Ucluelet has waves that surfers dream about. Only sometimes, they’re more like a nightmare. Dr. Scott Beatty calls them “walls of water.”
Beatty works in ocean industrial research in Victoria. He and his team recorded one of these walls of water off the coast of Ucluelet. It was 17.6 metres high or taller than a five-story building.
And the wild thing was, there was no other wave around like it. The rest of the waves were just normal. But that’s why they’re called rogue waves—they’re freak waves that aren’t caused by storms, and everything around them is sort of calm.
Johannes Gemmrich is a physical oceanographer from the University of Victoria. In a statement, he said, “[p]roportionally, the Ucluelet wave is likely the most extreme rogue wave ever recorded.”

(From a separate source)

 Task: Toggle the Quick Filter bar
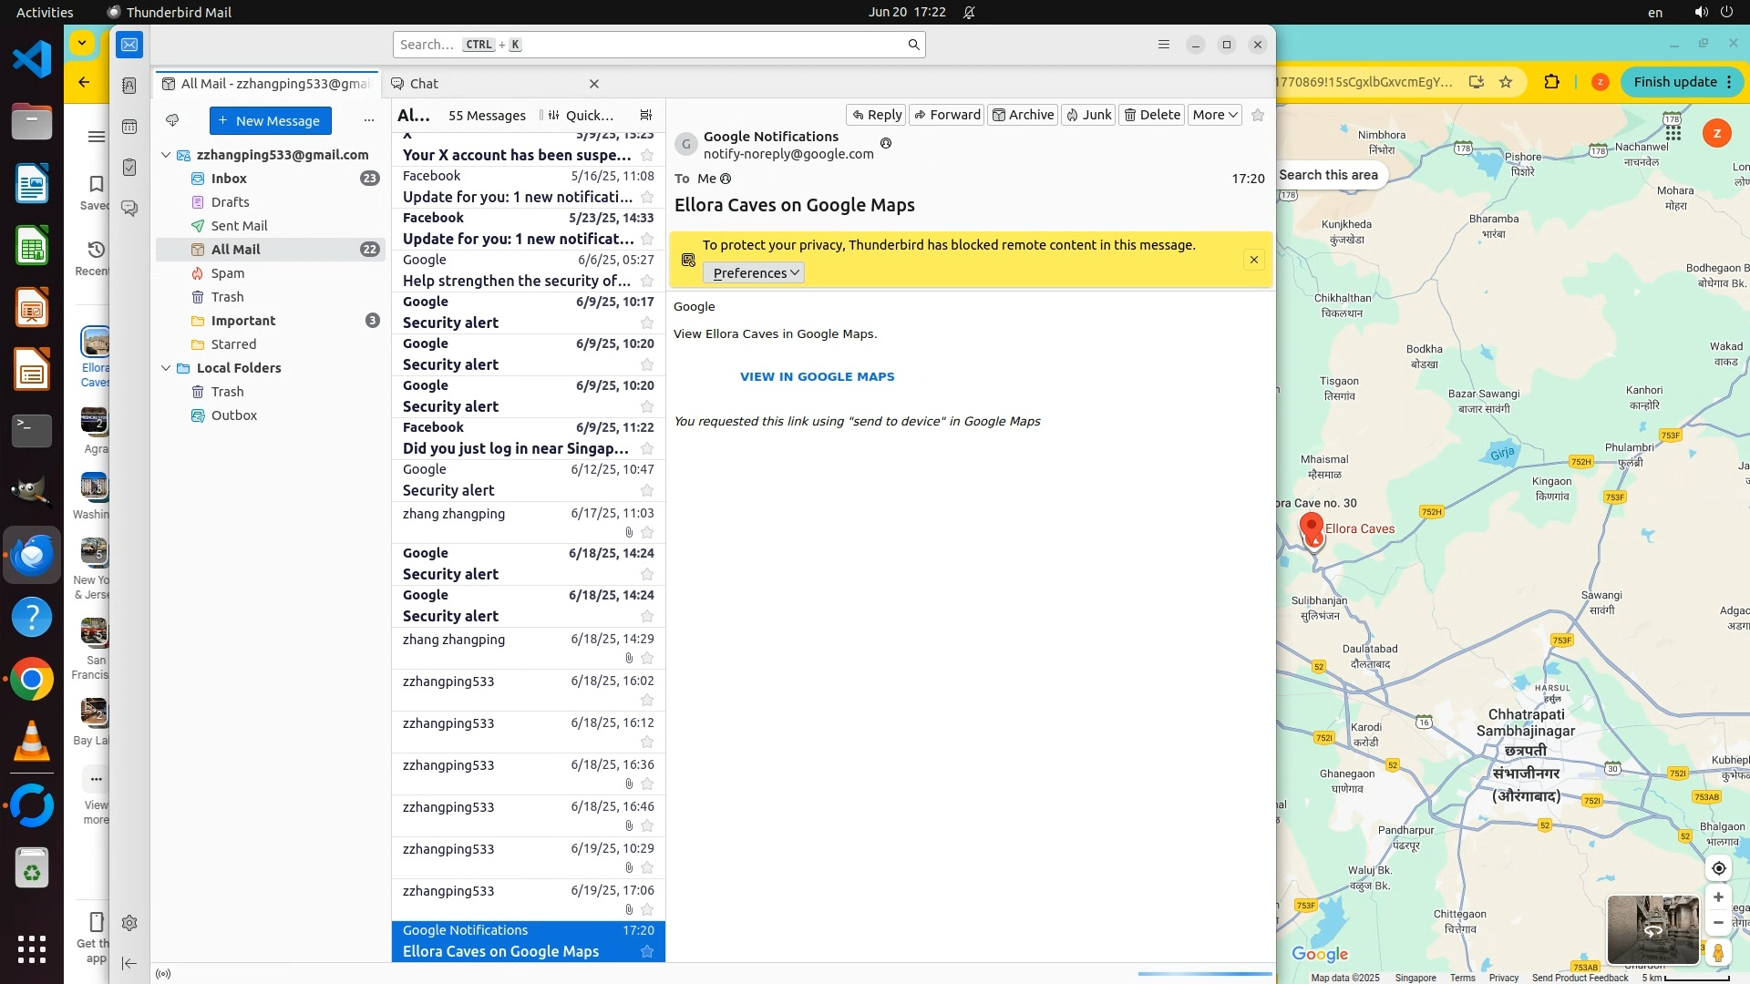click(x=580, y=116)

It is probably not Ucluelet’s first choice for what it wants to go in the Guinness Book of World Records.
Until 1995, most people thought rogue waves were a myth. Folks who spend a lot of time on the open ocean knew better, though. Then in January 1995, a rogue wave struck an oil drilling platform off the coast of Norway. No one was killed, but the platform took a lot of damage.
No one knows why rogue waves happen. Beatty’s company, MarineLabs, recorded the Ucluelet wave. They have buoys along North America’s coasts and study rogue waves. They hope to discover what causes them.
Don’t worry—you don’t have to head for high ground. The rogue wave happened in November 2020.
As a region with lots of coastlines, it illustrates another thing we need to prepare for.
Some studies say that climate change will cause more rogue waves. But MarineLabs hopes its buoys and its research will help us get ready for these types of events.